The Art of Finishing
In this world of instant gratification, packaged meals delivered to your door, the just heat-an-eat generation is upon us. Where is the joy in that? Are there any out there who remember waking on Thanksgiving morning to the smell of a baking turkey? Or the smell of bread or rolls hot from the oven? How about the smell of apple pie hot from the oven? Speed seems to be the way it is now.
I have been weeding my blueberry patch. It is a slow process, no Weed Wacker in use here. It is the old fashioned, crawl-on-the-ground version of weeding, my version. What do I get out of this besides sore knees, dirty clothes, and sore hands? I get the literal joy of watching the berries appear, tiny at first. I get to watch them grow. This is not in the same category as watching grass grow. No, believe it or not, it’s actually fun to watch a crop grow, be it corn, tomatoes, or blueberries. There is excitement in seeing something you’ve planted grow.

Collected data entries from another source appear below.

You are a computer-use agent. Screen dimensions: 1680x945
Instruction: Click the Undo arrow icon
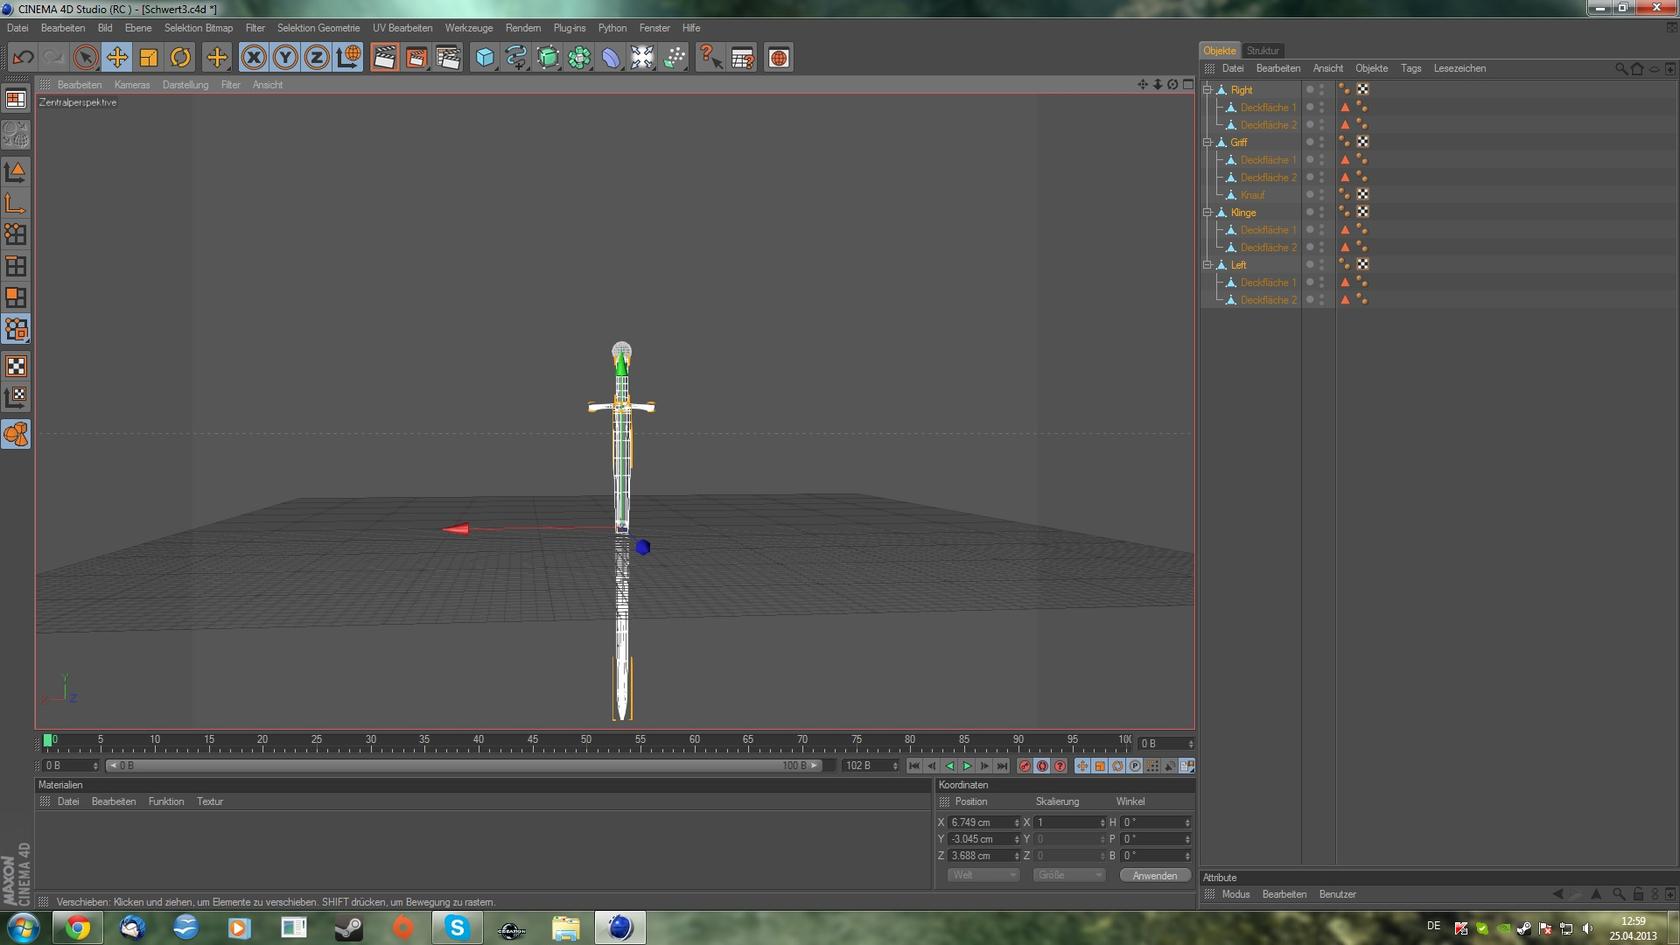[x=23, y=58]
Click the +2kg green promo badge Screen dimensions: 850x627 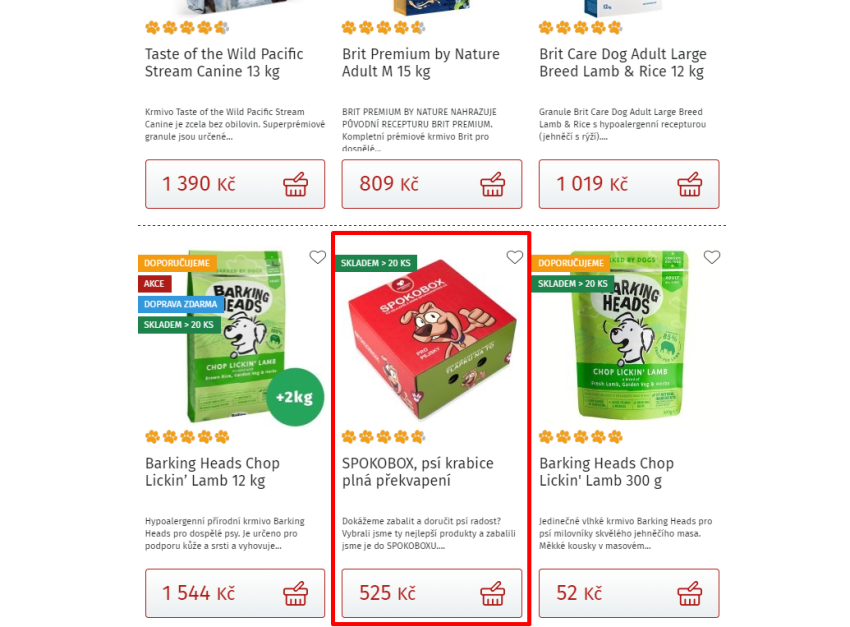click(x=295, y=397)
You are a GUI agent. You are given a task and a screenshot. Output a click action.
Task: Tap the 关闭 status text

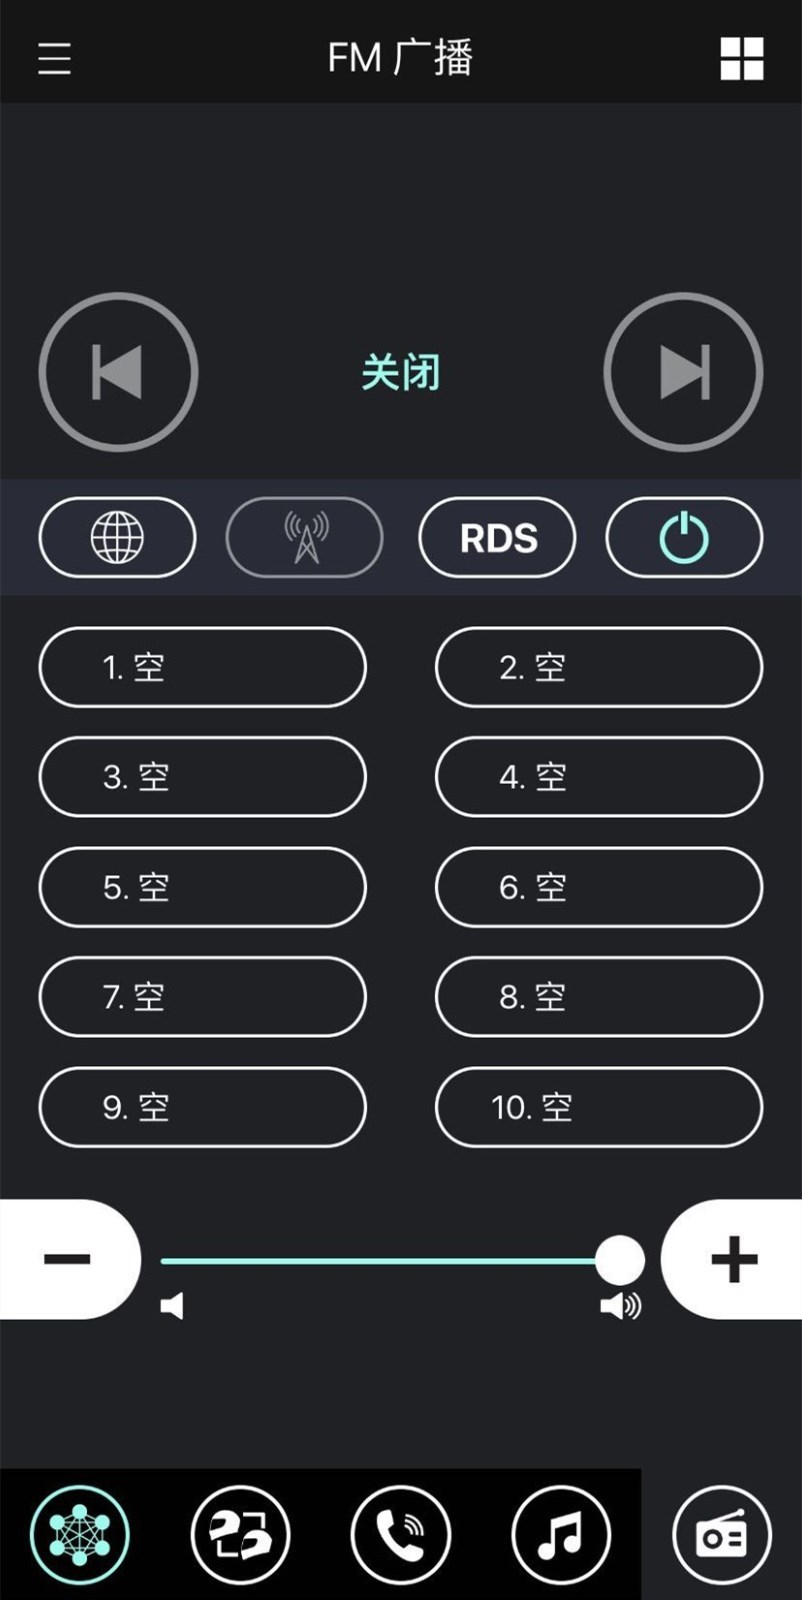pyautogui.click(x=400, y=373)
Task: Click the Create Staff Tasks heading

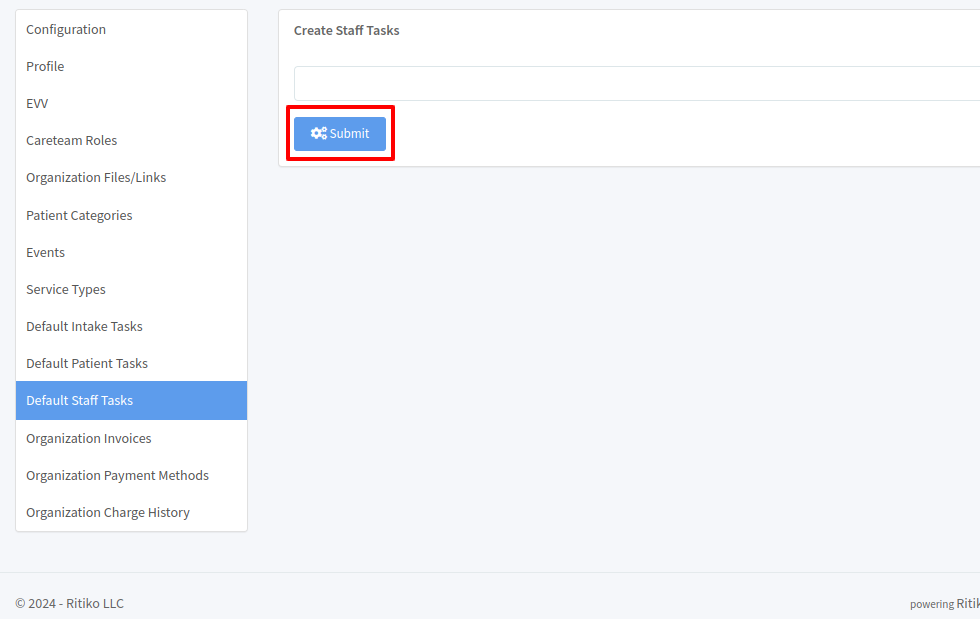Action: [x=347, y=31]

My neighbor commented on how good the blueberry patch looks, she said that I should have taken a before and after picture. I had not thought at all about taking a picture. I was just happy to see the progress I make as I get the job done. Slow for sure. I don’t do very many things quickly these days.
What is the writing lesson hidden in this post? First, you have to start. Then you have to keep at it. When it is finished, you may think it looks great, but you should get other eyes on it. Others may see things you’ve missed. It isn’t time for harvest or celebration, for sure there is more work to do. My blueberry patch looks a lot better than when I started, and the weeds aren’t sucking nutrients from my plants. Is it done? No, it’s done when you have a great crop of blueberries to share or freeze. As in writing, it seems to me that finishing, completing what you started is a pleasant experience.
Author Stephen Pyne once wrote. “Many start, few finish.” Let’s be among the few!